If ever there was a lucid link connecting Trans The Concept (as conceived by Young) to Trans The Album (as perceived by just about everyone else), however, it existed only inside the artist’s head. During the album’s aimless promotion, Young approached Geffen with an idea for a music video — something to tie together Trans’ baffling loose ends, or at the very least provide a visual counterpart to its confusing aural explorations. The video would take place in a hospital room, where swarms of electronic-voiced nurses and doctors bustle around, consumed with the same simple task: to teach a baby to push a button. The vignette was to symbolize Young’s central focus: seeking a venue of communication for one to whom the most basic communication is denied, even (or perhaps especially) if that venue is utterly mechanical.

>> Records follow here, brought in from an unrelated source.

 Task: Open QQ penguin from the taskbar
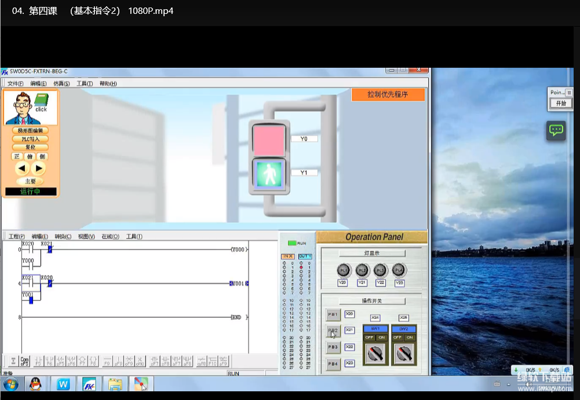[36, 384]
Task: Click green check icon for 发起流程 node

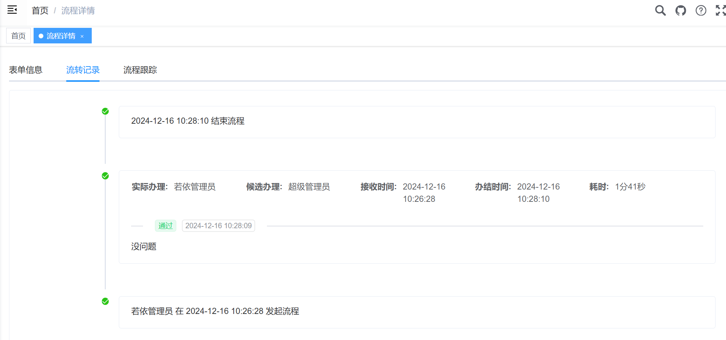Action: pos(105,302)
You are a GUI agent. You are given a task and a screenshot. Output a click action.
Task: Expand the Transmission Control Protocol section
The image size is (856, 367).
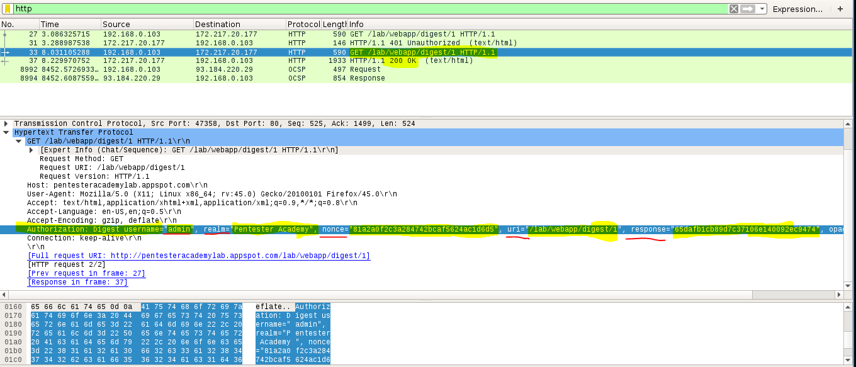pos(6,124)
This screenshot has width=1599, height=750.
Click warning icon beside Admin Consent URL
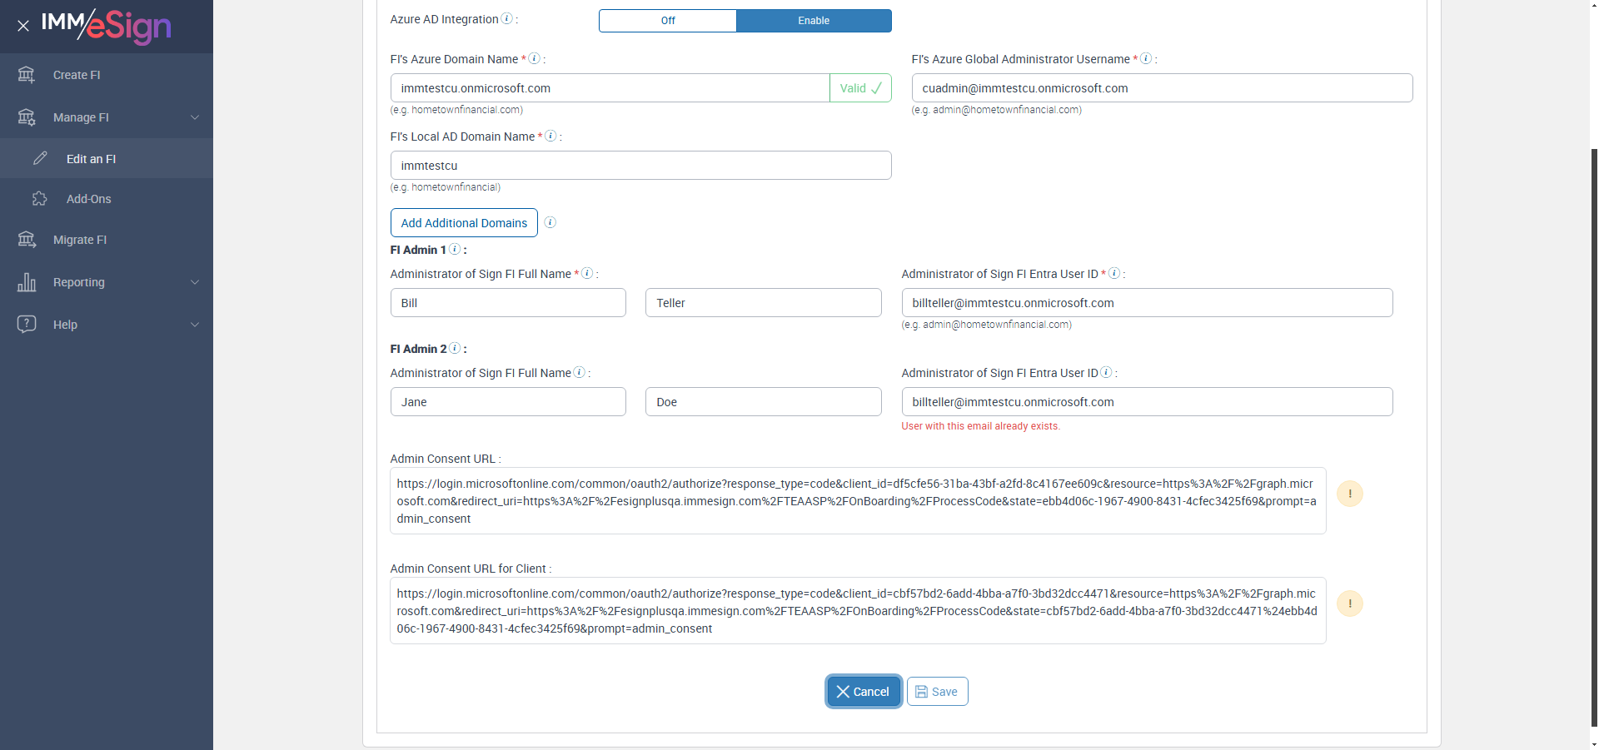tap(1349, 494)
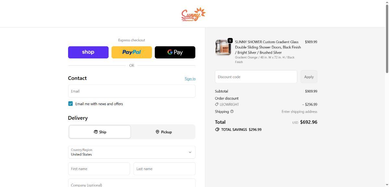
Task: Select the First name field
Action: pyautogui.click(x=99, y=169)
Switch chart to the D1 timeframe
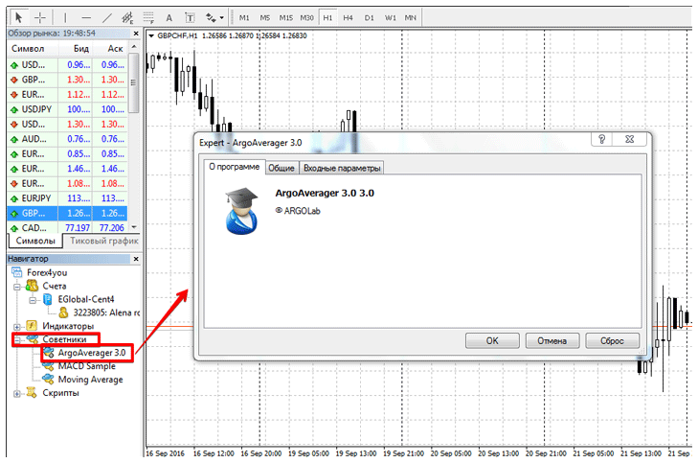 pyautogui.click(x=369, y=17)
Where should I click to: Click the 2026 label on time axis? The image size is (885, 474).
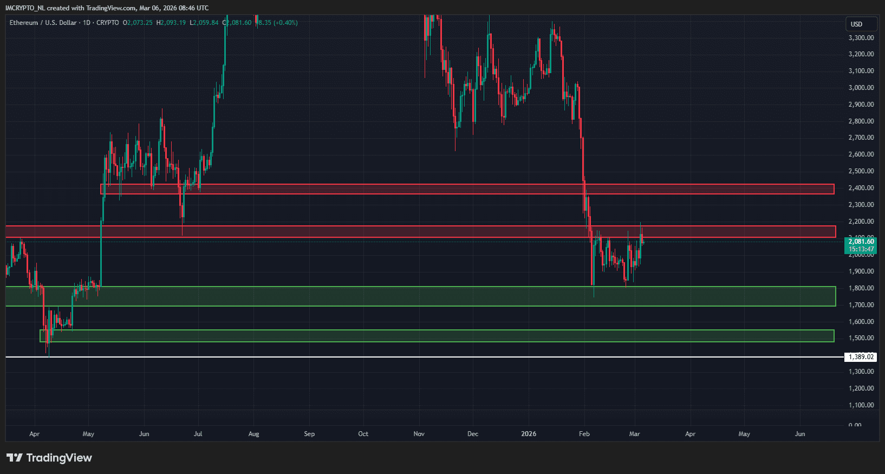point(529,434)
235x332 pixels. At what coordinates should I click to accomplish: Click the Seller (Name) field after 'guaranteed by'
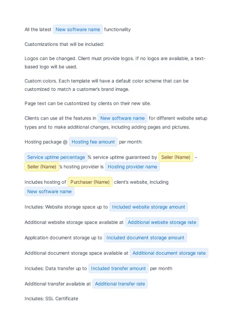click(175, 157)
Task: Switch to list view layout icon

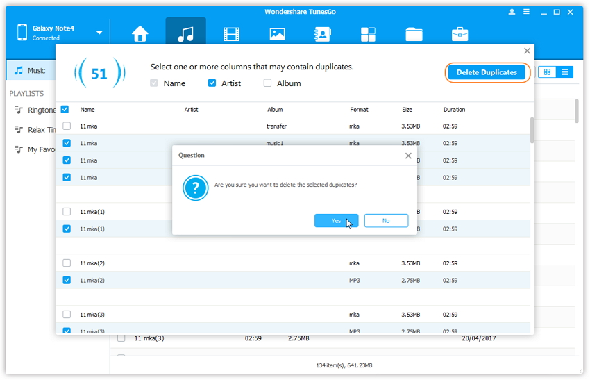Action: pyautogui.click(x=565, y=72)
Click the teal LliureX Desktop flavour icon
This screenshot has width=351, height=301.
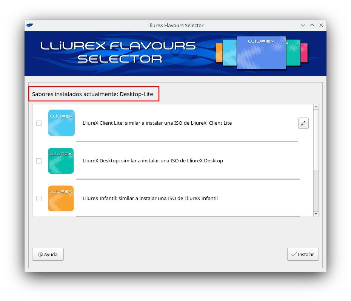(61, 160)
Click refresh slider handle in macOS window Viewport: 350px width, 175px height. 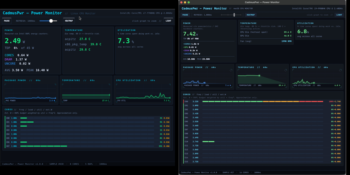234,15
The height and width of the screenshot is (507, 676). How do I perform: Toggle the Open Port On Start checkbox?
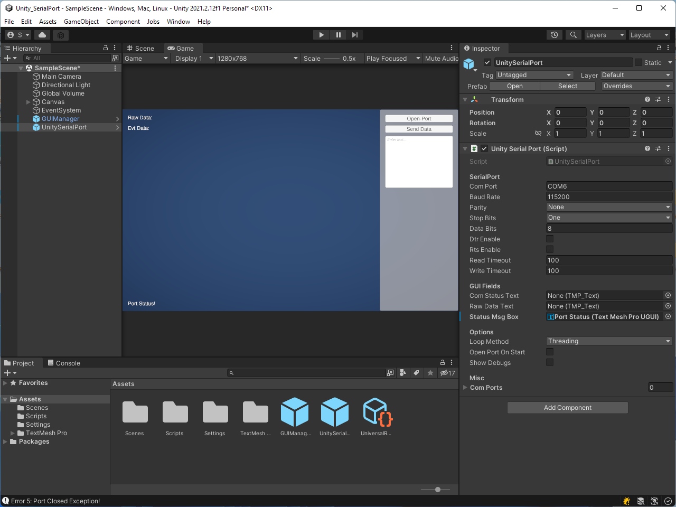pos(550,352)
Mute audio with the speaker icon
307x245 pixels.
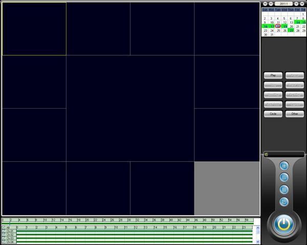click(266, 154)
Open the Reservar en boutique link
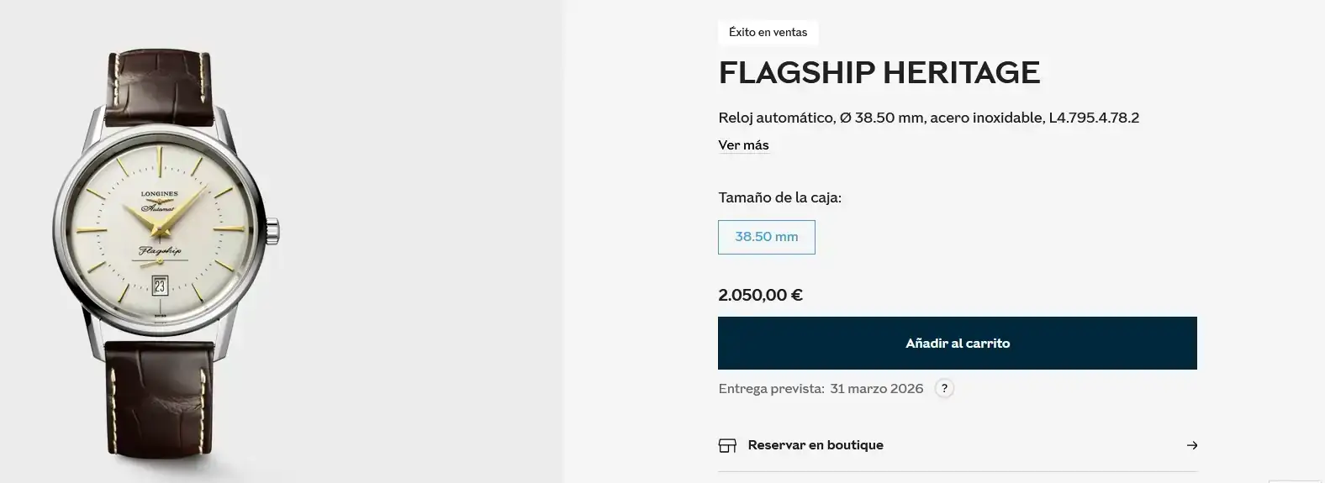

The video, however, was never made. MTV was too new to have demonstrated its commercial potential, and Geffen refused to put up the money — even after Young offered to spend $200,000 of his own. Would such a mystifying vignette even have made a difference anyway? The album bombed, and Young took it hard; his concept, in all its personal and social and musical relevance, had been completely and utterly lost in translation.

How appropriate, then, that this album, so consumed by an unceasing desire to breach the communication barrier, was hopelessly mired by Neil Young’s inability — or unwillingness — to communicate that theme to his baffled listeners. “It’s communication,” quipped the songwriter later, “but it’s not getting through. And that’s what my son is.” Maybe that’s what Trans is, too.

But, maybe that’s what it should be.